Work task — The full set of lines below has to be written out again exactly.

───── Dataset records ─────

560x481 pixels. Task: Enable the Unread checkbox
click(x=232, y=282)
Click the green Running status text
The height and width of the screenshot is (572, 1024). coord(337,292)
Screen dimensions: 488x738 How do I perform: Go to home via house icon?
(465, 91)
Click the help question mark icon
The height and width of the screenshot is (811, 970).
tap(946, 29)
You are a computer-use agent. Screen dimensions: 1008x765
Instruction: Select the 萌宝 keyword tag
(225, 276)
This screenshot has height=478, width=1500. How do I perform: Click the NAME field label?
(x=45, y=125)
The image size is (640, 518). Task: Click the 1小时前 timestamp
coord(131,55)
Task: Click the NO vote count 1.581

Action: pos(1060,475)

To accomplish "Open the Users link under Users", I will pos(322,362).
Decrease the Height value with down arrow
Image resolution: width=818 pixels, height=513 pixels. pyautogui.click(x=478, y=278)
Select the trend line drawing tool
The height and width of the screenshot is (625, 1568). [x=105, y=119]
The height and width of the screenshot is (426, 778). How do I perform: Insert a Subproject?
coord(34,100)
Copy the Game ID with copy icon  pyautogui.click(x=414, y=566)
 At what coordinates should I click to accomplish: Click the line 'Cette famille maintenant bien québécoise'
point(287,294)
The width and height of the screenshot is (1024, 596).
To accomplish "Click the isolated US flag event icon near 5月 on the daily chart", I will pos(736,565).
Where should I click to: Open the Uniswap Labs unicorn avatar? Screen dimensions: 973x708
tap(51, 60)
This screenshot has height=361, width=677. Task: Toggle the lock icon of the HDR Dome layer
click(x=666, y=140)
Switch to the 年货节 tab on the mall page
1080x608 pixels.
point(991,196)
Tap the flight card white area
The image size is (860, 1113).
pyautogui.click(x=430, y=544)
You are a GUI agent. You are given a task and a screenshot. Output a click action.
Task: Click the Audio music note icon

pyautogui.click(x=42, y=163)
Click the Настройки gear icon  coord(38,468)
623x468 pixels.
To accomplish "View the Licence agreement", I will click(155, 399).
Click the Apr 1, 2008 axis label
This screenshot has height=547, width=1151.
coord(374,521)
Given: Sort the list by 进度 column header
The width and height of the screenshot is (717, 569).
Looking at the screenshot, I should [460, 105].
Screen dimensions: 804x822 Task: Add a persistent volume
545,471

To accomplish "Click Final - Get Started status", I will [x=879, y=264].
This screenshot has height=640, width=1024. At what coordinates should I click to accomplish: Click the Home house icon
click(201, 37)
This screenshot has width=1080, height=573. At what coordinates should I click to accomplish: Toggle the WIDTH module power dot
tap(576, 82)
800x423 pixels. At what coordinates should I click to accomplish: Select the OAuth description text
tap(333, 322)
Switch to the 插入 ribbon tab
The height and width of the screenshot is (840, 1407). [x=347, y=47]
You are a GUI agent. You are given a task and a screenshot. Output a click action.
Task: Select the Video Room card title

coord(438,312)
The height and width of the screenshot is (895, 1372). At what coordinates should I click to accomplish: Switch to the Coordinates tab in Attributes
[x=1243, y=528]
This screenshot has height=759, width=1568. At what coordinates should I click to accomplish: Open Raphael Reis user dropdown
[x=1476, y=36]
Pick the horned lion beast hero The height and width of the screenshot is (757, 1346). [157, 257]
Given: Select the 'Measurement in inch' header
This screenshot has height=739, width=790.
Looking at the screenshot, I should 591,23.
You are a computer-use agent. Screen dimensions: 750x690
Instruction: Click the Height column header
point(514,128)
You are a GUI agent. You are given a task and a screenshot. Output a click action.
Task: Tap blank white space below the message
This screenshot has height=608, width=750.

─────

Written reply —
560x481 pixels. Task: Enable the Unread checkbox
click(x=232, y=282)
Click the green Running status text
The height and width of the screenshot is (572, 1024). coord(337,292)
Screen dimensions: 488x738 How do I perform: Go to home via house icon?
(465, 91)
Click the help question mark icon
The height and width of the screenshot is (811, 970).
tap(946, 29)
You are a computer-use agent. Screen dimensions: 1008x765
Instruction: Select the 萌宝 keyword tag
(225, 276)
This screenshot has height=478, width=1500. How do I perform: Click the NAME field label?
(x=45, y=125)
The image size is (640, 518). Task: Click the 1小时前 timestamp
coord(131,55)
Task: Click the NO vote count 1.581

Action: pos(1060,475)

To accomplish "Open the Users link under Users", I will pos(322,362).
Decrease the Height value with down arrow
Image resolution: width=818 pixels, height=513 pixels. pyautogui.click(x=478, y=278)
Select the trend line drawing tool
The height and width of the screenshot is (625, 1568). [x=105, y=119]
The height and width of the screenshot is (426, 778). How do I perform: Insert a Subproject?
coord(34,100)
Copy the Game ID with copy icon  pyautogui.click(x=414, y=566)
 At what coordinates should I click to accomplish: Click the line 'Cette famille maintenant bien québécoise'
point(287,294)
The width and height of the screenshot is (1024, 596).
To accomplish "Click the isolated US flag event icon near 5月 on the daily chart", I will pos(736,565).
Where should I click to: Open the Uniswap Labs unicorn avatar? Screen dimensions: 973x708
tap(51, 60)
This screenshot has height=361, width=677. Task: Toggle the lock icon of the HDR Dome layer
click(x=666, y=140)
Switch to the 年货节 tab on the mall page
1080x608 pixels.
point(991,196)
Tap the flight card white area
The image size is (860, 1113).
pyautogui.click(x=430, y=544)
You are a GUI agent. You are given a task and a screenshot. Output a click action.
Task: Click the Audio music note icon

pyautogui.click(x=42, y=163)
Click the Настройки gear icon  coord(38,468)
623x468 pixels.
To accomplish "View the Licence agreement", I will click(155, 399).
Click the Apr 1, 2008 axis label
This screenshot has height=547, width=1151.
coord(374,521)
Given: Sort the list by 进度 column header
The width and height of the screenshot is (717, 569).
Looking at the screenshot, I should [460, 105].
Screen dimensions: 804x822 Task: Add a persistent volume
545,471

To accomplish "Click Final - Get Started status", I will [x=879, y=264].
This screenshot has height=640, width=1024. At what coordinates should I click to accomplish: Click the Home house icon
click(201, 37)
This screenshot has width=1080, height=573. At what coordinates should I click to accomplish: Toggle the WIDTH module power dot
tap(576, 82)
800x423 pixels. At what coordinates should I click to accomplish: Select the OAuth description text
tap(333, 322)
Switch to the 插入 ribbon tab
The height and width of the screenshot is (840, 1407). [x=347, y=47]
You are a GUI agent. You are given a task and a screenshot. Output a click action.
Task: Select the Video Room card title

coord(438,312)
The height and width of the screenshot is (895, 1372). At what coordinates should I click to accomplish: Switch to the Coordinates tab in Attributes
[x=1243, y=528]
This screenshot has height=759, width=1568. At what coordinates should I click to accomplish: Open Raphael Reis user dropdown
[x=1476, y=36]
Pick the horned lion beast hero The height and width of the screenshot is (757, 1346). [157, 257]
Given: Select the 'Measurement in inch' header
This screenshot has height=739, width=790.
Looking at the screenshot, I should 591,23.
You are a computer-use agent. Screen dimensions: 750x690
Instruction: Click the Height column header
point(514,128)
You are a GUI agent. You are given a task and a screenshot. Output a click action.
Task: Tap blank white space below the message
This screenshot has height=608, width=750.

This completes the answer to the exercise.